Mr. Monckton did not respond to a request for an interview. Mr. Hosak declined to directly address the spreadsheet.
The campaign manager for ABC, the party that is running Ken Sim for mayor, said while the document doesn’t indicate any laws were broken, the strategy challenges the spirit of the law.
“I don’t think it’s an Elections BC violation but, boy, when the mayor’s chief of staff is starting to lean on people he’s supposed to be regulating, that’s an ethical lapse,” Kareem Allam said.
Mr. Allam said ABC, like all political parties, asks people who are supportive to ask their friends and family to donate. He said his party has never asked anyone to get employees or colleagues to donate. He added that the idea of a target “crosses the line.”
Mr. Aquilini was listed with the largest target of $110,000, and the spreadsheet indicated he had raised the most at $64,750. A spokesperson for his company could not be reached by deadline.

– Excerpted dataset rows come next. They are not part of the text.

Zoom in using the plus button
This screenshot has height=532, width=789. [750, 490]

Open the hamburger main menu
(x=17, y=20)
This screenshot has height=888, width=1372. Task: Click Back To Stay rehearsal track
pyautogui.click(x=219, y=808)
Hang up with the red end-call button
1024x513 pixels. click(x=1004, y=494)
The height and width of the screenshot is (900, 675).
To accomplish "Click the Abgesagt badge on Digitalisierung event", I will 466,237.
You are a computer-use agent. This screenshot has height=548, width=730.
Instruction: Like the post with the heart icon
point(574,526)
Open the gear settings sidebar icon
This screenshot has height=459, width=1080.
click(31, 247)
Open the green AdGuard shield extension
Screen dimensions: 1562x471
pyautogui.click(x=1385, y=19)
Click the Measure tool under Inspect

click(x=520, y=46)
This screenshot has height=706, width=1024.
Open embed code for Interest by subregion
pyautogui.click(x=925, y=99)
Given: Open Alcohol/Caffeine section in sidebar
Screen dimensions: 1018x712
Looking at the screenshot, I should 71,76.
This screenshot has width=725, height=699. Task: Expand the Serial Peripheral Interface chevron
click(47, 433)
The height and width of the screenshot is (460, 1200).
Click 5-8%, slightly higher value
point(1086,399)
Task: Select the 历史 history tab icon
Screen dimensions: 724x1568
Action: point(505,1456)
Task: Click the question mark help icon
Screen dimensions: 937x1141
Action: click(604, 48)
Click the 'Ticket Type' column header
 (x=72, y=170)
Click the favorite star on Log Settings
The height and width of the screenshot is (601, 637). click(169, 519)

Bob Rennie, prominent real-estate marketer, art collector and past chief fundraiser for the B.C. Liberal Party, is also on the list as having met the target of $12,500, with a note suggesting “NM to propose doubling goal on Sept. 12.” Mr. Rennie did not respond to a request for comment.
B.C. civic parties have tried to cope with the reduction in campaign donations that resulted from the 2018 rules by starting their fundraising early. Both Mr. Stewart and Mr. Sim have worked to raise money every year since the civic election four years ago.
A number of donors or groups have also come up with creative ways to donate without breaking the rules. In 2018, developer Peter Wall gave $85,000 to the campaign of mayoral candidate Hector Bremner during the period in September before the date that limits donations. (The NDP government extended the limitation period after that.)